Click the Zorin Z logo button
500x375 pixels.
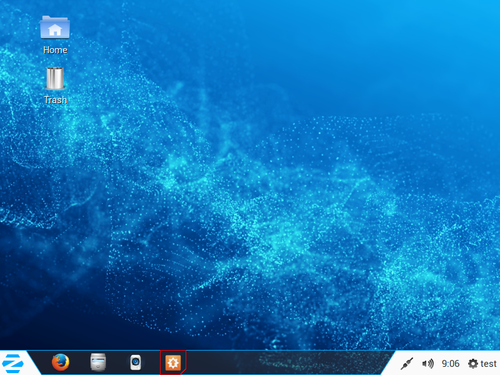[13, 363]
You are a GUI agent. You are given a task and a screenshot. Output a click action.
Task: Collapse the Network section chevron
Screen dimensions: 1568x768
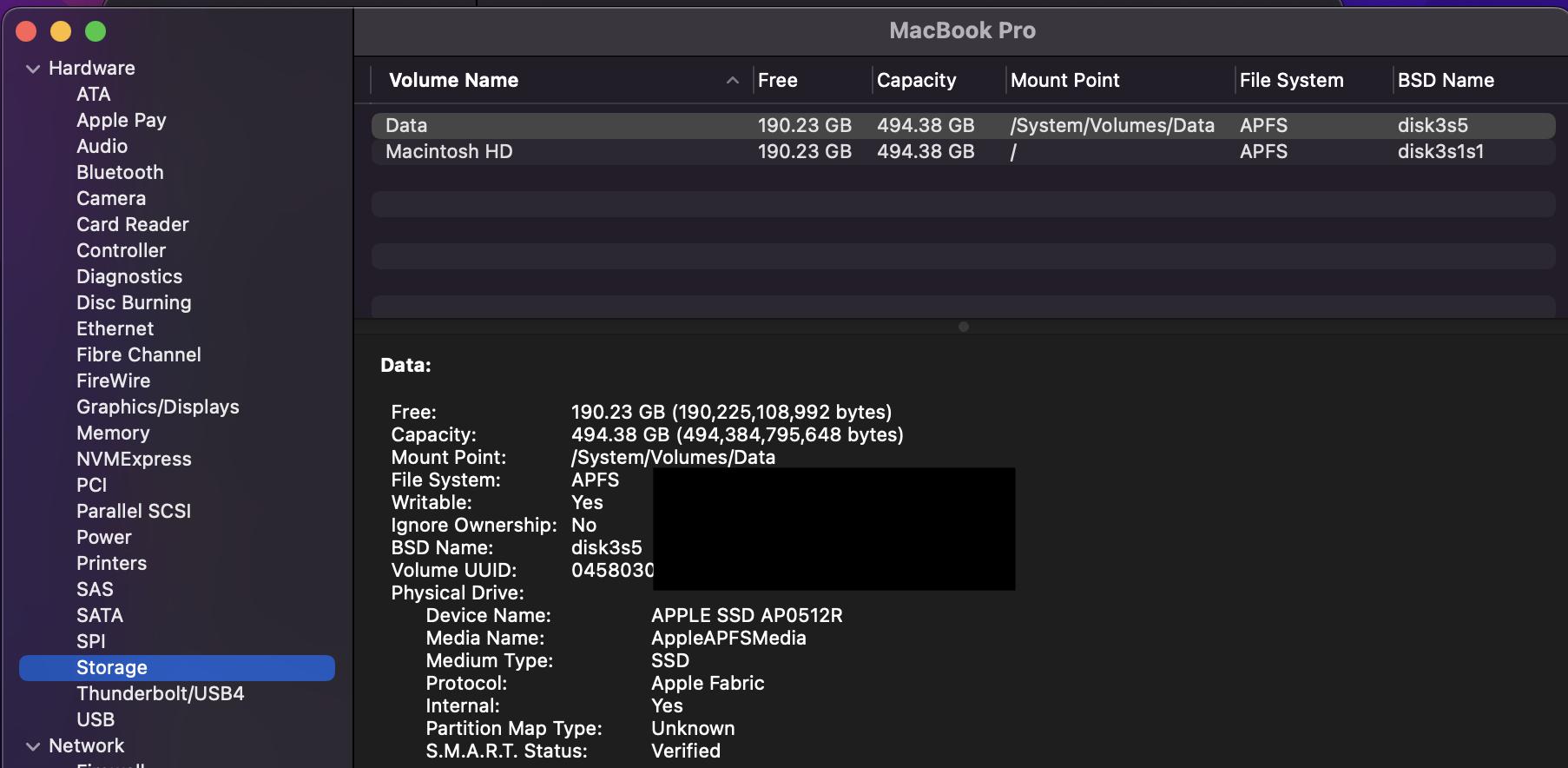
____________________
▸ **JOB**: Turn every line of the items above into a numbered list, skipping any blank lines and leaving out the pictures.

▸ **TASK OUTPUT**:
1. Click the Zorin Z logo button
2. 500x375 pixels.
3. [13, 363]
4. You are a GUI agent. You are given a task and a screenshot. Output a click action.
5. Task: Collapse the Network section chevron
6. Screen dimensions: 1568x768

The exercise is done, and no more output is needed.